[What to do]: Check each line of the data for the string "width". Report how many have it, and give nothing else.

[Start of section]

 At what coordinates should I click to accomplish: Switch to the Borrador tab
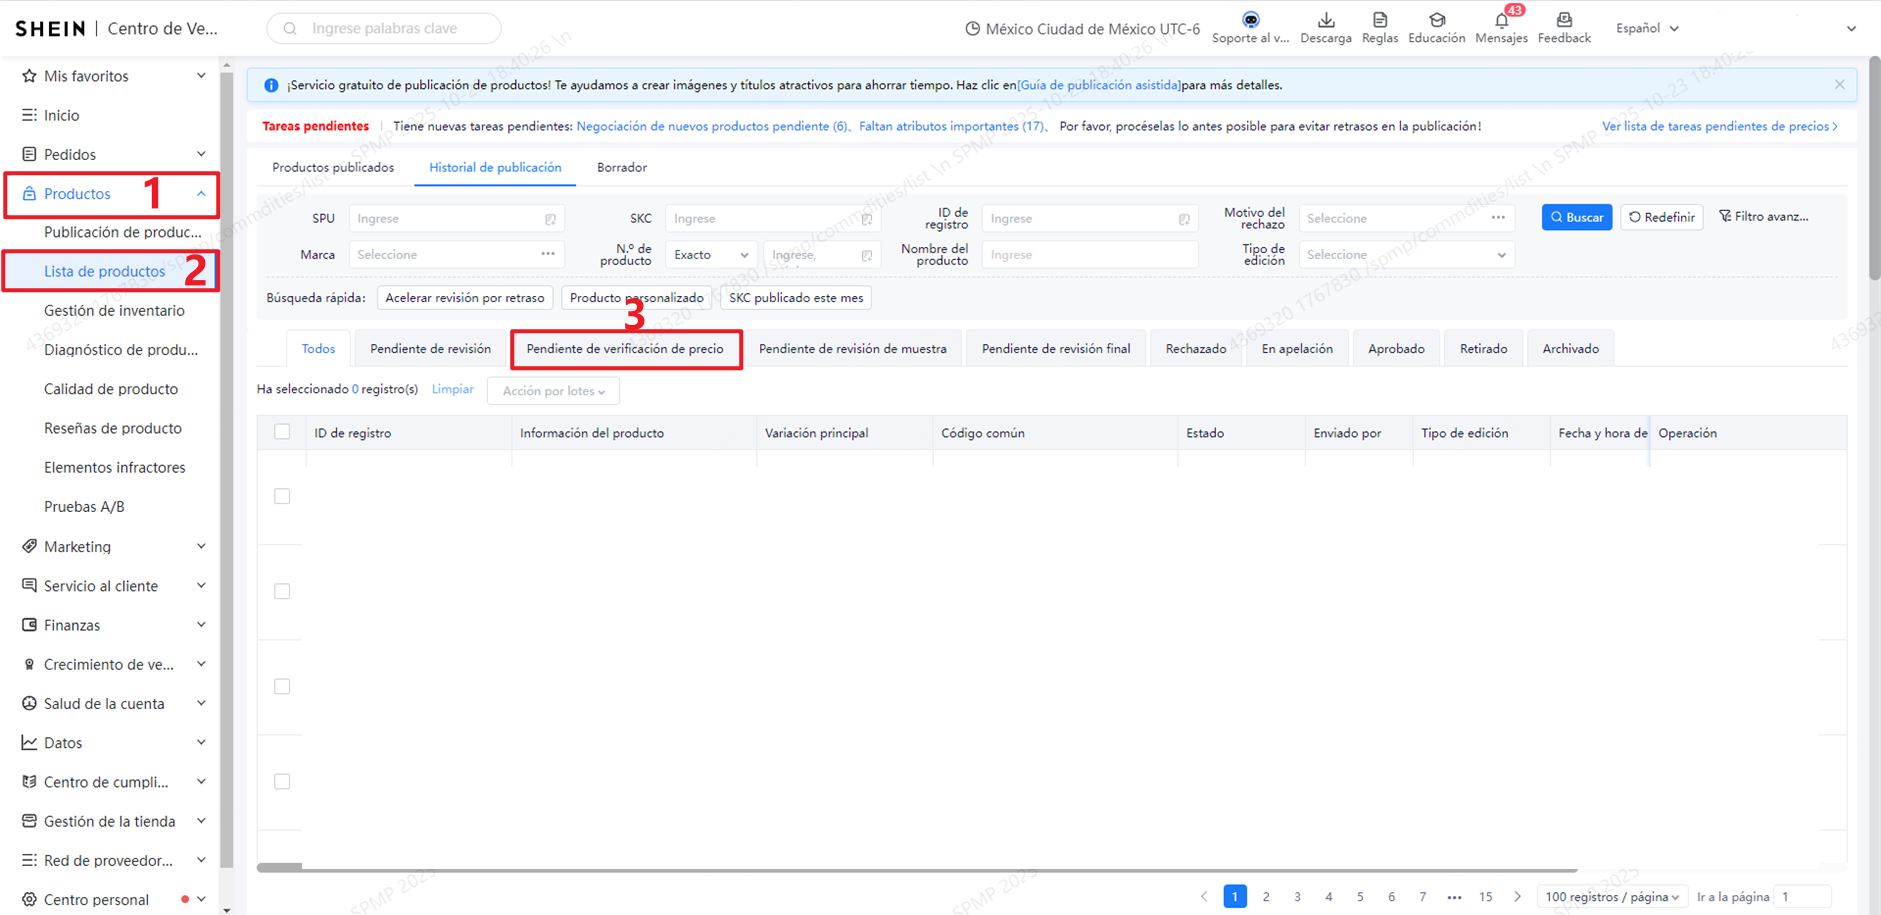click(621, 168)
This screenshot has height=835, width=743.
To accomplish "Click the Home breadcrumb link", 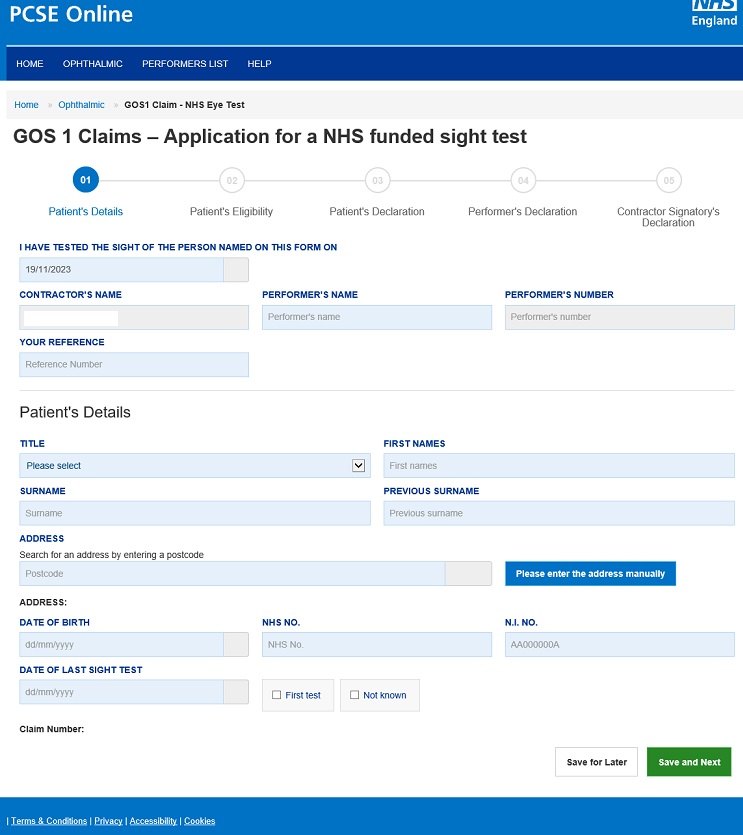I will 26,105.
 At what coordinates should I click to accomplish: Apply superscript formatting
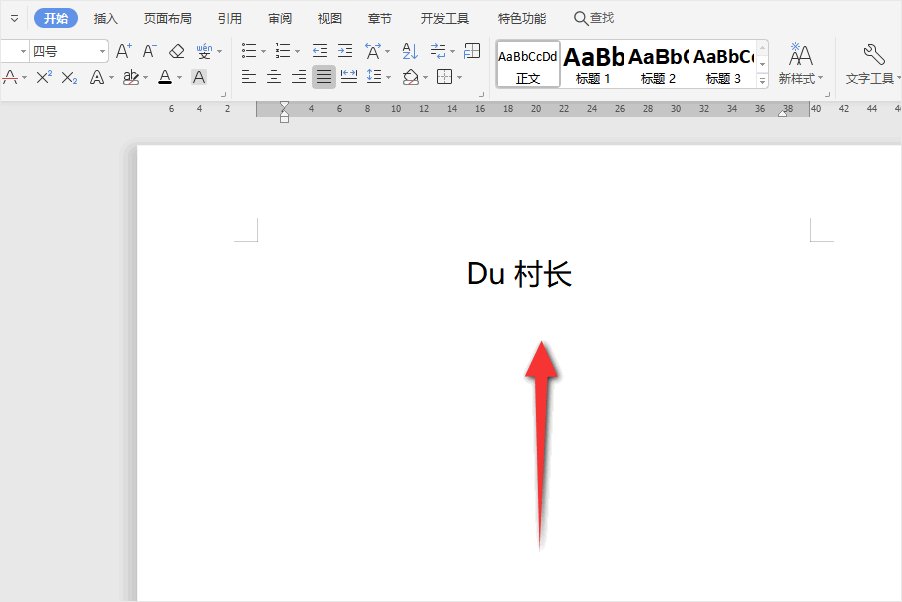(x=44, y=77)
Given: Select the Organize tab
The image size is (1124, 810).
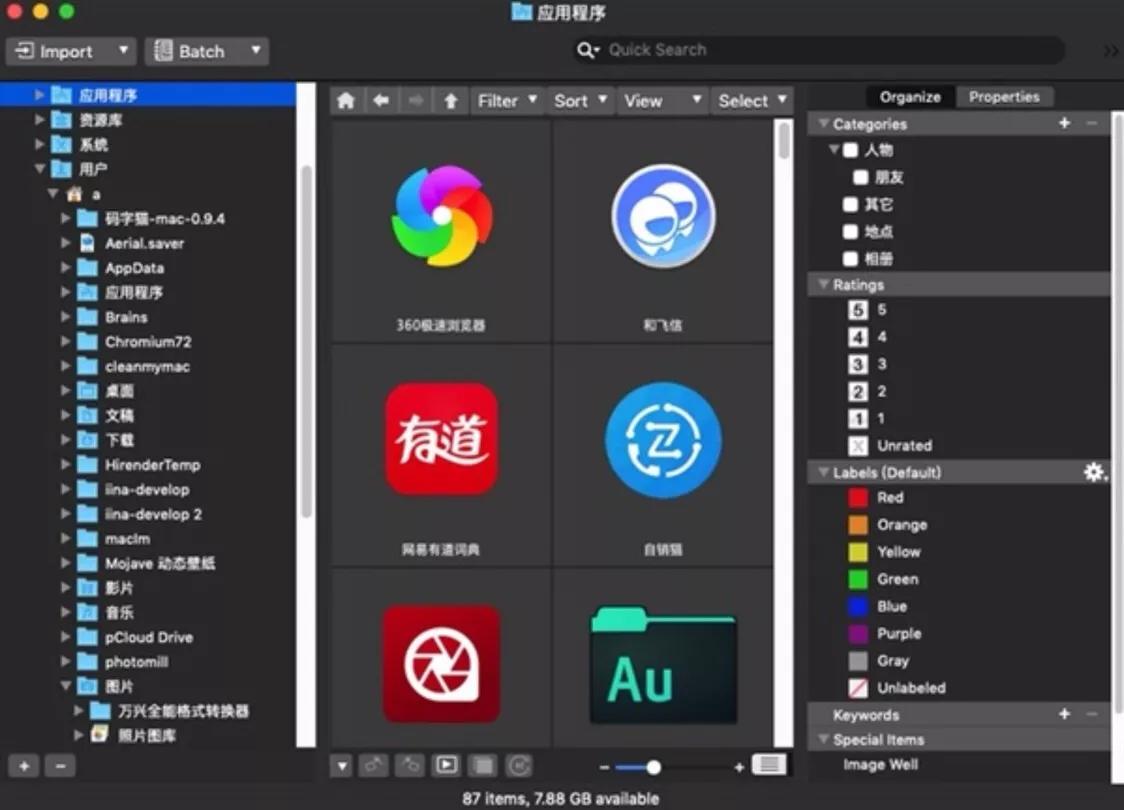Looking at the screenshot, I should click(909, 96).
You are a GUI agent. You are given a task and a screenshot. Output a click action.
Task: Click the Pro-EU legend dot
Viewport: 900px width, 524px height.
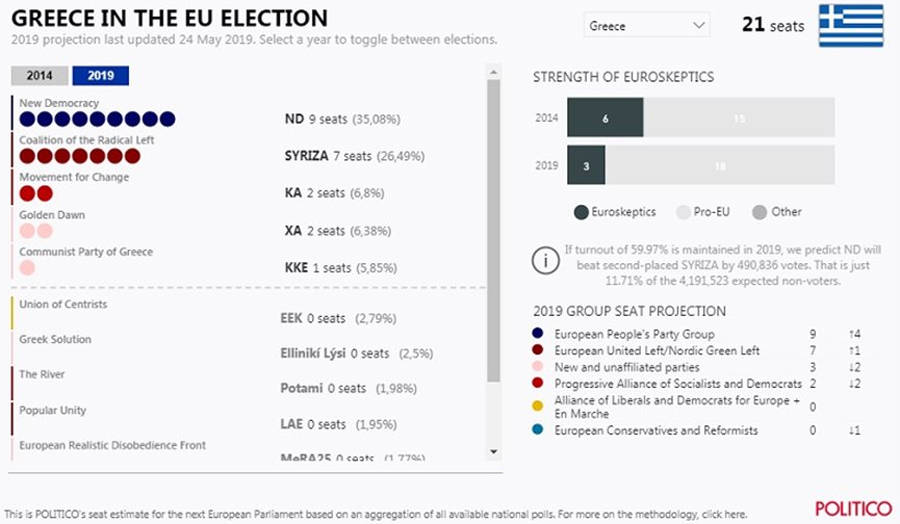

[End of section]

[Answer to this exercise]: 2